Negotiations could happen between Alberta and Montana exclusively, thus avoiding (to some degree) the international awkwardness of involving Canada/U.S. relations. Montana would still have it’s political system intact, but it would add 4.1 million new voters and accrue roughly 6 new Congressmen. Albertans would thus become Montanans and the focus would be on details, not impossibilities.

Those details would include Alberta giving up 10% of it’s land area due to federal ownership. We’d lose Banff & Jasper and the Cold Lake military area as well as the big Wood Buffalo national park up by the North-West Territories. Small prices to pay.
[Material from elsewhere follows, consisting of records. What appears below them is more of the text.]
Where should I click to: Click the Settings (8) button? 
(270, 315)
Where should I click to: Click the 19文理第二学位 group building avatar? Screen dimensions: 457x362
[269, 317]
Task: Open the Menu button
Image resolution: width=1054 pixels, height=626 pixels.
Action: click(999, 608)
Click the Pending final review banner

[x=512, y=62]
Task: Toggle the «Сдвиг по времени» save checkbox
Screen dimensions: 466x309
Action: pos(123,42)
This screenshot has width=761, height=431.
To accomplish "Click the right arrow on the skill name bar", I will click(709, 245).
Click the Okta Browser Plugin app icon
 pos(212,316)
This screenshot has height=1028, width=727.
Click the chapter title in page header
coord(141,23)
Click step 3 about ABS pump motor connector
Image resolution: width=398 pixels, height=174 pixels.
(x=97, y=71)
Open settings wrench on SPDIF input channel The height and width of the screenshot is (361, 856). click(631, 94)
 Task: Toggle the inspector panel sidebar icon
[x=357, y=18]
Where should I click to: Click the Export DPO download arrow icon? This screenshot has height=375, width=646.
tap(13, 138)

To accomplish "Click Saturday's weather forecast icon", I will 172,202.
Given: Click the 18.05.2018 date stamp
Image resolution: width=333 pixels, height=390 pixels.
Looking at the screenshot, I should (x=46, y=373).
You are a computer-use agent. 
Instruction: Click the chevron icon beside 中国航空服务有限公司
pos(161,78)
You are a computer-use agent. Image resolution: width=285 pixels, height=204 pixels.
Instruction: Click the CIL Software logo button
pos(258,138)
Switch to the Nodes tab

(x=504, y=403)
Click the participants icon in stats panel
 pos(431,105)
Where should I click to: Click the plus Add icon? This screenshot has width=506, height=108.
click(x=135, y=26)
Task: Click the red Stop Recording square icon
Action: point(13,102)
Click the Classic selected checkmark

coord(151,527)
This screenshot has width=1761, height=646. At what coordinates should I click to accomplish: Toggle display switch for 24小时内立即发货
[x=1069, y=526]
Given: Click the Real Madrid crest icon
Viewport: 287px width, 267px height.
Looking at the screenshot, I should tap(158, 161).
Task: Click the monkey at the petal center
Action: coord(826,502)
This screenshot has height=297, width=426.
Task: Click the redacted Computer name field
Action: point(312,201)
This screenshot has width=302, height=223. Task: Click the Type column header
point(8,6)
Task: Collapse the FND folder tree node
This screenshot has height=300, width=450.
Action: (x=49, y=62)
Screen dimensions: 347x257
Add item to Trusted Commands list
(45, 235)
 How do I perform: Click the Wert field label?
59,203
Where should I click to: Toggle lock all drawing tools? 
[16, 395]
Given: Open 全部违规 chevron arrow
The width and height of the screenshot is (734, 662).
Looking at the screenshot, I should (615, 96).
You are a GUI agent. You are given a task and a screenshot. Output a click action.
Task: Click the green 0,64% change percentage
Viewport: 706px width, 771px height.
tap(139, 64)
... The biggest problem might be convincing the people of Montana to take us. They’ve already got a nice big state. What do they need us for? We’d have to appeal to their sense of ambition and power. Montana would be a bigger, richer, more powerful state in the union as a result of absorbing Alberta. I don’t even need to argue the benefits for Alberta...
"Despite the lack of a serious instrument for the expression of separatist values, separatist sentiment is virtually universal amongst people born and raised in Alberta. The class of federal-government beneficiaries here is small. Most Albertans are vaguely aware that Confederation, for us, is a huge financial rip-off, with outgoing net government transfers amounting to thousands of dollars a head every year. It is a mystery to us exactly what we get for our federal taxes nowadays. Sit down and try to work it out sometime if you're an Albertan, remembering that health, welfare, and education are provincially funded and administered. What, are they spending the money on our elite, powerfully equipped armed forces? Asked outright "Stay or go?", most Albertans (real Albertans, not people who came over from Montreal at age 16) will tell you "Go", privately. It's not just the rural loonies, either: as a rule, the more you know about trying to run a business, the more likely you are to answer "Go". I have a lot of trouble making Easterners understand this. If any well-known leader decides to step up and give a voice to Alberta separatism, they will learn. And fast." - Colby Cosh, journalist

... As mentioned at the top of this article, Canada’s demographic time bomb is going to make the pilfering of Alberta all the more essential for Ontario, Quebec and the Maritimes. This pilfering will take place at a time when the increasingly left-tilting culture of Canada just keeps getting more and more extreme. The American ambition of energy independence would be far more beneficial to Alberta’s future than constantly battling entrenched communist-level Leap Manifesto ideology.
 
... The status quo isn’t working for Alberta. It’s time for Alberta to get off the boom/bust/blame treadmill and aim for something bigger and better and bolder.

It’s time for Alberta to become Montana.